In this post I establish the notation used in posts on Markov Chains on this blog. Unless otherwise specified within the post, you should assume that this is the notation being used.

I will try our best to stick to this notation throughout, but sometimes error happen. In such a case, let me know! This notation follows the notation established in (Levin & Peres, 2017).


  • A Markov Chain is usually denoted as $(X_0, X_1. \cdots, X_n)$. We denote $P$ as the Markov Chain’s transition matrix. $X_t$ takes values in the domain $\mathcal{X}$.

  • $P(x, \cdot)$ is the $x$’th row of $P$.

  • $\Pr_x$ and $\E_x$ denote the probabilities and expectations respectively of events when the Markov chains start at state $x$.

  • Because of the way we have defined $P$, our distribution vectors (for example, $\pi$) are row vectors. This means that multiplying a distribution vector by $P$ from the right updates the distribution by one step.

  • What if you multiply a column vector $f(x)$ by P on the left? Recall that $Pf = \E_x[f]$.

  • $\Pr_x[X_t = y] = P^t(x, y)$.

  • A Markov Chain is irreducible if every state can be reached by every other state. Conversely, a reducible Markov Chain is one where some states cannot be reached by other states. Formally, a chain $P$ is irreducible if for any two states $x, y \in \Omega$ there exists an integer $t$ s.t $P^t(x, y) > 0$.

  • A Markov Chain is aperiodic if every state has a self-loop. By self-loop, we mean that there is a nonzero probability of remaining in that state. Similarly a state is aperiodic if it has a self loop.
    • We often see mention of “periodicity issues” in the literature. Consider a Markov Chain with period 2, i.e the minimum amount of time for a Markov Chain instance that starts at state $x$ to return to $x$ again is 2. (A simple random walk on a graph with two vertices and an edge is an example.) $P^{2t}(x, y)$ is distinct from $P^{2t+1}(x, y)$ - consider, for example in the Ehrenfest urn model that you are keeping track of the number of balls in urn 1 and $n=1$. In such a case $P^t(x, \cdot)$ will never converge as $t \rightarrow \infty$. This is an issue because we don’t have a stationary distribution in this case!! This is why we often wish to study aperiodic chains, or “lazy” chains - chains that allow self-loops. For an arbitrary transition matrix $P$, $Q = \frac{I + P}{2}$ is the transition matrix for the lazy version of the Chain, where you remain in the same state w.p 1/2.
  • A state $x$ is called absorbing if there are no outgoing transitions from the state.
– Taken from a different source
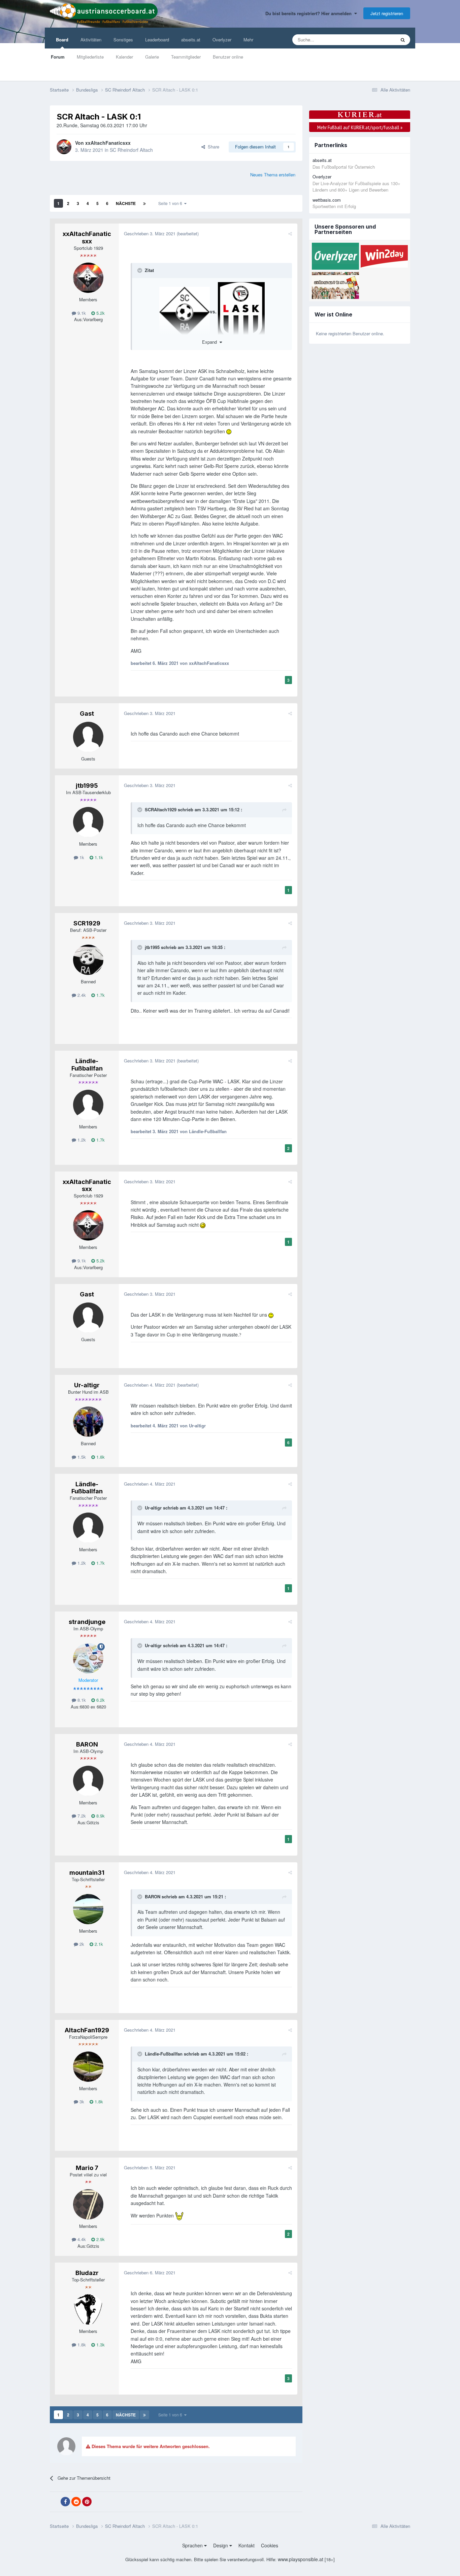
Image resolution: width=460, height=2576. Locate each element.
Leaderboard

  • A state $x$ is said to be transient if, starting from $x$, there is a non-zero probability that the chain will never return to $x$. It is recurrent otherwise.

  • We define the hitting time to state $x \in \mathcal{X}$ to be
\[\t_x = \min\{t \geq 0: X_t = x\}\]
  • Notice that the above definition does not encapsulate the value of $X_0$, which is crucial in determining hitting times. If $X_0 = x$, then $\t_x = 0$. If we are interested only in hitting times that are positive, then we can define
\[\t^{+}_x = \min\{t \geq 1: X_t = x\}\]

When $X_0 = x$, we call $\t^+_x$ the first return time.
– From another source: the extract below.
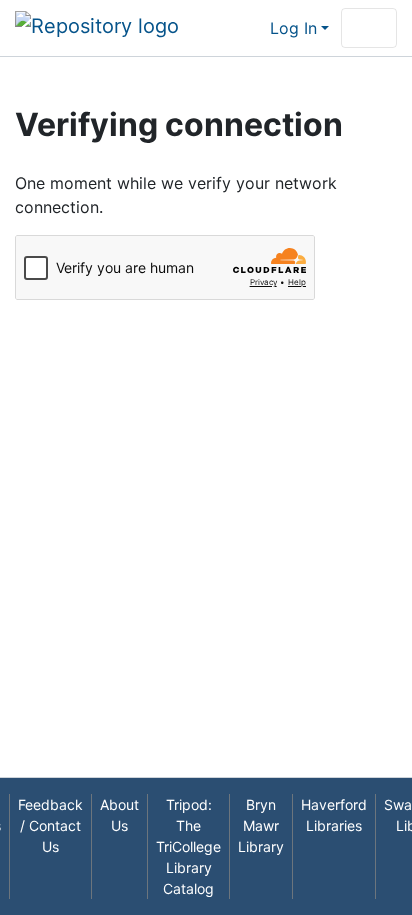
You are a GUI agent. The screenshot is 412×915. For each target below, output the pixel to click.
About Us (119, 815)
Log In (293, 28)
  • (Stationary Distribution) A probability distribution $\pi$ over $\mathcal{X}$ is called the stationary distribution if
\[\pi = \pi P\]

where $P$ is the transition matrix of $\mathcal{X}$.

We formulate $\pi$ as a row vector, and multiplying by $P$ from the right updates the distribution vector by one step. This definition is saying that $\pi$ is a vector such that taking an additional step does not change the distribution vector. This also means that once the stationary distribution has been reached by a Markov Chain, it remains there (since taking additional steps cannot bring the distribution “out” of it).

An element-wise formulation of the stationary distribution is: \begin{equation} \label{pi_elementwise} \pi(y) = \sum_{x \in \mathcal{X}} \pi(x) \cdot P(x, y) \end{equation} for all $x \in \mathcal{X}$. Intuitively I interpret this as - If you start from anywhere at the stationary distribution and take a step towards $x$, then the (weighted) average of your steps is the stationary distribution at $x$.

Since $P$ is stochastic i.e its entries are non-negative and sum to 1, you can also write $\pi$ as

\[\pi(y) = \sum_{x \in \mathcal{X}} \pi(y) \cdot P(y, x)\]

But this seems almost obvious to state in retrospect. It simply states that the weighted average of a number, when the weights sum to 1, is that number itself.


Bibliography
  1. Levin, D. A., & Peres, Y. (2017). Markov Chains and Mixing Times (2nd ed.). American Mathematical Society.